Profile Image for Joe Shaw.
Author 1 book13 followers
July 1, 2017
Insightful critique of the world of experimental poetry. I enjoy Perloff's writing style as it makes reading academic work engaging
Profile Image for Dean Kritikos.
11 reviews2 followers
April 21, 2015
This is, above all else, a disarticulation of the pairing "Original genius." While those two words meant the same thing, to many people and for many years, the (or perhaps A) New Poetry of our new century has no place for "originality," but plenty of room for "genius" and "geniuses."

An absolutely exhilarating read, I would have finished this in one sitting had I not (foolishly) begun it at midnight, having to wake up at 6 AM. I split it in two, sacrificing some sleep but gaining in dreams nonetheless; Perloff's writing is so lucid, so refreshing. It's confident and authoritative without being elitist or condescending; it speaks to the veteran's deep, deep understanding of not only where poetry is now, but also how it got there. Where it's been. Where it's going? This last part is left open, but not without traces or the makings of a projection.

Read this book if you care about the state and history of contemporary poetry/poetics, as well as the discourses surrounding it.
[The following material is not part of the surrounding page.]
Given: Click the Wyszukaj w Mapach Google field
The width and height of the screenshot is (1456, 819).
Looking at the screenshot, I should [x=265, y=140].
Read this book if you're un-informedly skeptical (as I was) of Kenneth Goldsmith's and others' plagiary practices.

If none of that interests you, read this book, finally, if you enjoy fun scholarship on odd topics written in inviting prose and from a place of intense, immersive love for the subject matter at hand.
Profile Image for Mikael.
Author 8 books86 followers
June 13, 2011
stealing stuff has always been okay thanks to wilde and eliot but i guess i need more affirmation and marjorie is a great shrink for literary thieves! the chapters on ken goldsmith's traffic and walter benjamin's arcade project are great, certainly give you all the ammunition you need to blow off those stupid amazon reviewers who still hanker for 'the original voice of the author'! blah gimme colonel sanders' original recipe instead!
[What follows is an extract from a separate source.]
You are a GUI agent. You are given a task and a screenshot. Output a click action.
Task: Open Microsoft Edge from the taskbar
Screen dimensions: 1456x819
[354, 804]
Profile Image for pozharvgolovu.
50 reviews
December 5, 2014
Perloff explains the phenomena of appropriation and (un)originality in American English literature. As always she enlightens the path towards contemporary poets. However, being a Latin American Literature researcher, I am not so sure that her approach towards Brazilian Concretismo achieves the same high quality and standards as her texts on Goldsmith and Bernstein do.
Anyhow this book is a must for anyone into poetry, particularly contemporary poetry.
Profile Image for Daniel.
108 reviews18 followers
December 31, 2015
Whether you agree with her or not, Perloff is always thought-provoking. This is the most enjoyable book of literary criticism that I have read in quite a while.